For instance, maybe you need…
to feel safe
to feel wanted
to feel important
to be challenged
to be trusted
to be believed
Ask yourself, “What do I need right now to be the best me and feel good?” Once you have an answer, it’s time to evaluate the people around you.
Evaluate Who’s Stepping Up
It might feel like there’s no one in your life who cares, but odds are that’s not true. Spend some time evaluating your circle and see if there’s anyone you’ve overlooked whose been there, ready to step up.
Sometimes, when there’s lots of shit flying our way, it’s easy to feel like everything is shit. But it might just be time to dig a little deeper.
Side note: I’m not suggesting anyone in your life should be responsible for providing you everything you need. I’m simply saying, just because ONE person isn’t filling their role, doesn’t mean everyone else sucks too.
Decide To Fill The Gaps And Be Who You Need
Here’s the hard part (but also the most important!): Step up and be who you need.
Not talking to your mom right now? Make sure to ask yourself the “mom questions” and give the “mom instructions”: “Did you eat today?” “Make sure to wash your sheets twice a month!” “What’s bothering you right now and how can I help?”

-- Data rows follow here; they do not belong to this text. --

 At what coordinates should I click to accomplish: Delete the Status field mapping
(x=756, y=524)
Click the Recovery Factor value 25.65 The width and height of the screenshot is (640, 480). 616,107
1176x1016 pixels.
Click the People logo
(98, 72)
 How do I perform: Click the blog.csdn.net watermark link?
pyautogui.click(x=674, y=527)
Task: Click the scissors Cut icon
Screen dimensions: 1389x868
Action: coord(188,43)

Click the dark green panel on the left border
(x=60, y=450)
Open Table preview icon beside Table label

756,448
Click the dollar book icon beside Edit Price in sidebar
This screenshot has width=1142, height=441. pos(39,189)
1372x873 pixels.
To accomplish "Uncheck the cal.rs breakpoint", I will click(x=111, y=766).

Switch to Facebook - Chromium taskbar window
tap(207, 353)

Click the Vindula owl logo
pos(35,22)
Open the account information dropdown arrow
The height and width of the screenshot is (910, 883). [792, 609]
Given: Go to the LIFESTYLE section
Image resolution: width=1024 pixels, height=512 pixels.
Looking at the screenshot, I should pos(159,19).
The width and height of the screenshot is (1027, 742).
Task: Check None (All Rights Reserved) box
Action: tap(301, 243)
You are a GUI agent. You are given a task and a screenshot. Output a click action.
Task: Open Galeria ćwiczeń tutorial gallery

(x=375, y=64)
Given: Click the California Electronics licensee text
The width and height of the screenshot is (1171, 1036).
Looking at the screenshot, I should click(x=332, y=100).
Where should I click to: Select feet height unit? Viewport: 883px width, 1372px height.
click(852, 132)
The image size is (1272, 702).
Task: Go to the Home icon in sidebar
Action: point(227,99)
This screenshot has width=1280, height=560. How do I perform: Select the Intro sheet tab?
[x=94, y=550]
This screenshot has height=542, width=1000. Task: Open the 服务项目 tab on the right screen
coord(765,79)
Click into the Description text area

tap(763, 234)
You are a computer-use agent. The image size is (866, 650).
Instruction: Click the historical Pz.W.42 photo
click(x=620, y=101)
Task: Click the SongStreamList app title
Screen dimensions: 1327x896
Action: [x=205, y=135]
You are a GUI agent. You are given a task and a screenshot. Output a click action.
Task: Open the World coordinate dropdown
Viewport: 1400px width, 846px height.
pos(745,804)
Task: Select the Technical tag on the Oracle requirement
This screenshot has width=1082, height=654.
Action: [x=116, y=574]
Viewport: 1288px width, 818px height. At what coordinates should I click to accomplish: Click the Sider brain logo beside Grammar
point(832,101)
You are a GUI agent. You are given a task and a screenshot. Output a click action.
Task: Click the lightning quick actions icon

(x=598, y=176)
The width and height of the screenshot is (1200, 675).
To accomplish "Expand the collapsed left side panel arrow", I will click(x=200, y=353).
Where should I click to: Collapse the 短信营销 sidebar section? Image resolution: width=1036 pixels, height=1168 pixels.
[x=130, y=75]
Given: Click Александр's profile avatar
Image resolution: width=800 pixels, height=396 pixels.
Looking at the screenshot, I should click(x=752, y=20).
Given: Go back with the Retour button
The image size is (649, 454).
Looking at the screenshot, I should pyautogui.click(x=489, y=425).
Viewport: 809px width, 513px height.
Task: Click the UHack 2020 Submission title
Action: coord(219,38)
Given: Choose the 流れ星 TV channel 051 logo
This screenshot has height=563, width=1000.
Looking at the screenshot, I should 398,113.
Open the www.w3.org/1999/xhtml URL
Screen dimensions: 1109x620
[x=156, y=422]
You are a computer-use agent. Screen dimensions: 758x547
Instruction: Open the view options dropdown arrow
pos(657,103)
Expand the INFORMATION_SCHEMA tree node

Just went through a bad breakup? Take yourself to dinner. Buy yourself flowers. Cry it out and lean into the suck.
Wish someone would stand up for you? Advocate for yourself–hard and loud.
Waiting for an apology? Decide it doesn’t matter and you’re moving on no matter what.
2020 CAN be your best year yet–but it’s going to take some work. It’s going to require you to learn how to be for yourself what no one else can or will. Fill those gaps. Step up. Speak out. Show yourself extra love and care. Give yourself grace. And know that the only thing you’re in control of is your words, actions, and reactions–and that has to be enough.